連載|体感する読書~THE READING EXPERIENCE~|第9回「人生の1ページ」

連載|THE READING EXPERIENCE
今月の3冊|Jan. 2014

第9回「Life before Camera〜人生の1ページ〜」

人生を左右する本との出合い。それは一瞬の出来事かも知れません。そんな特別な1冊を求めて世界を駆け巡るブックハンター、twelvebooksの濱中敦史さんがセレクトした写真集・作品集を3冊ご紹介します。見てよし、触ってよし、飾ってよし。ようこそ、体感する本の世界へ。

カメラの前に立って「はい、ポーズ」。これがポートレートの基本姿勢。いまなら、すぐにパソコンで仕上がりを確認して、見つけた粗をマウスで取り除くこともできる。今回はそうした模範的なポートレートとは一線を画す3冊を紹介する。世にも不思議なポートレートの世界、とくとご覧あれ。
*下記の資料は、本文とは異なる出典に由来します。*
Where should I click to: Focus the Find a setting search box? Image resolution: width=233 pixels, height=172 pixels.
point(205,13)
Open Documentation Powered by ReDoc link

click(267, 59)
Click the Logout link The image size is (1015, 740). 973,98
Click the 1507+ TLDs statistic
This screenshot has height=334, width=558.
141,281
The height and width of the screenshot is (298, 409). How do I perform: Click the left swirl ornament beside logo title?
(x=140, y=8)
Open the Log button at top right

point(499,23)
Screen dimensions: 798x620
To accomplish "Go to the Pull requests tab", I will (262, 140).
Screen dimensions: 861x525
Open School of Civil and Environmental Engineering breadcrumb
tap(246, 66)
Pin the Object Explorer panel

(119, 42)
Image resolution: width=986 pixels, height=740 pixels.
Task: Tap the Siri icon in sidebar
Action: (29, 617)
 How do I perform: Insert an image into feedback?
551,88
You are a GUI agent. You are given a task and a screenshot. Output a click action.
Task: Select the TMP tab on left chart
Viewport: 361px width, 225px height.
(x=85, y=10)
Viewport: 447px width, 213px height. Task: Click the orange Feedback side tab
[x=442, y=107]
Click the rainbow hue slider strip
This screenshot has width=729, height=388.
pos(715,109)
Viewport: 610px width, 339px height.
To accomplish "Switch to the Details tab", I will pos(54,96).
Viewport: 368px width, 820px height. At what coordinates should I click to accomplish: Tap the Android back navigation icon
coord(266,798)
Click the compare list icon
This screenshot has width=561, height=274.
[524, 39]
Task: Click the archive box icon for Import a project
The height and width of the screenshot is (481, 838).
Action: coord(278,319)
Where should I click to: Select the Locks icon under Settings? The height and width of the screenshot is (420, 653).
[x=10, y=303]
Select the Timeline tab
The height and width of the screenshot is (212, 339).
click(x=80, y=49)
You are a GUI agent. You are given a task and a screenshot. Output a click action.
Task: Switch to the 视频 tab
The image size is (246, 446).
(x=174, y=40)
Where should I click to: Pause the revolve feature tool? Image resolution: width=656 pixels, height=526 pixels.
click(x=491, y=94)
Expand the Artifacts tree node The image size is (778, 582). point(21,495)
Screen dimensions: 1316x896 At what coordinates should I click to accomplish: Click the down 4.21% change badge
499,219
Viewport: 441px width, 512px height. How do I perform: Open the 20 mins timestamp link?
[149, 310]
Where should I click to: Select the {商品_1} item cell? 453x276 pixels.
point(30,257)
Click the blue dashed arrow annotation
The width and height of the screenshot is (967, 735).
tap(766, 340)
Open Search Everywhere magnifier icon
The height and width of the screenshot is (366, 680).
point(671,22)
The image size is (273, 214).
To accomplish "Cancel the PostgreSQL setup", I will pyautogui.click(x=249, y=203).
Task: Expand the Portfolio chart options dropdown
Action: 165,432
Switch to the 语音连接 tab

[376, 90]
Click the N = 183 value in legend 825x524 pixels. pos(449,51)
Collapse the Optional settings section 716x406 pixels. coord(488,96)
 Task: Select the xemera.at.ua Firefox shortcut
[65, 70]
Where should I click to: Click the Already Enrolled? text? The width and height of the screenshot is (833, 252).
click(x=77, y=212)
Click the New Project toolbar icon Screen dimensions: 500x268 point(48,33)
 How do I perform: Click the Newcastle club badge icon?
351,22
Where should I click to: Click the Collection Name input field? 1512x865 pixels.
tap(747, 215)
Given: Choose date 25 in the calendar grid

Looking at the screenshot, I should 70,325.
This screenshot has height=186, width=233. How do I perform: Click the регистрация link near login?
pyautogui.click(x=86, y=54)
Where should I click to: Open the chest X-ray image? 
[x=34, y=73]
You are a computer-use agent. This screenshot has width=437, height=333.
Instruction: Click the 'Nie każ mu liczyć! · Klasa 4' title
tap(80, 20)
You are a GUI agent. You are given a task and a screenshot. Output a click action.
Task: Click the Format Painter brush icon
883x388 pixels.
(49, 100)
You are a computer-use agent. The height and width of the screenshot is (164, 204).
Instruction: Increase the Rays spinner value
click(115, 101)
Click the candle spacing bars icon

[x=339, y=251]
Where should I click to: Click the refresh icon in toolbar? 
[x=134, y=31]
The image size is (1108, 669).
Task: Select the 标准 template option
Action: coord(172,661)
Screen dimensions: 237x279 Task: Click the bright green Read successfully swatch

Selected by HAMANAKA Atsushi (twelvebooks)Photographs by JAMANDFIXText by TANAKA Junko (OPENERS)

01

 不気味さが笑いに変わる?

twelvebooks|Jan. 2014 『The Hidden Mother』

なんの変哲もないポートレートかと思いきや、うしろになにやら怪しい影が……。ご安心を。影の正体は、子どもたちのお母さん。撮影に多くの時間を要した19世紀、途中で子どもが飽きたり、動き出したりしないように、布をかぶってうしろから支えていたという。それを知った途端、不気味さよりも滑稽さが際立ってくる。もちろん彼女たちは真剣そのもの。出生率が低かった時代に、わが子の元気な姿をカメラに収めようと、心して撮影に臨んだはずだ。だが人の感覚とは不思議なもので、見てはいけないと思えば思うほど、そちらに目を奪われてしまう。昨年リンダ・フレグニ・ナグラーが発表したのは、そんな“影武者”にスポットを当てた作品集『The Hidden Mother』。子どもたちの陰に身を隠していた彼女たちが、2世紀近くのときを経て輝き出す。

『The Hidden Mother』
作者|リンダ・フレグニ・ナグラー(Linda Fregni Nagler)
出版社|MACK(www.mackbooks.co.uk)
サイズ|238 x 286 mm / ダストカバー付きソフトカバー
ページ数|432ページ
価格|8190円
販売先|twelvebooks 全国取扱店舗
2013年刊

02

 主張するポートレート

twelvebooks|Jan. 2014 『There's a Place in Hell for Me & My Friends』

南アフリカ生まれのピーター・ヒューゴ。紛争や貧困、環境問題など、アフリカが抱える問題をパンチの利いたビジュアルで表現する新鋭写真家だ。新作『There's a Place in Hell for Me & My Friends』に収められているのは、彼と彼の友人のポートレート。一見するとシンプルなモノクロ写真のようだが、皮膚の色素(メラニン)を強調する特殊な処理を施し、傷や日焼けの跡を浮き立たせている。いまはなにか“欠点”を見つければ、フォトショップですぐに修正できる時代である。その欠点をあえて強調した彼の写真は、完璧な美しさを追求する現代社会へのアンチテーゼのようだ。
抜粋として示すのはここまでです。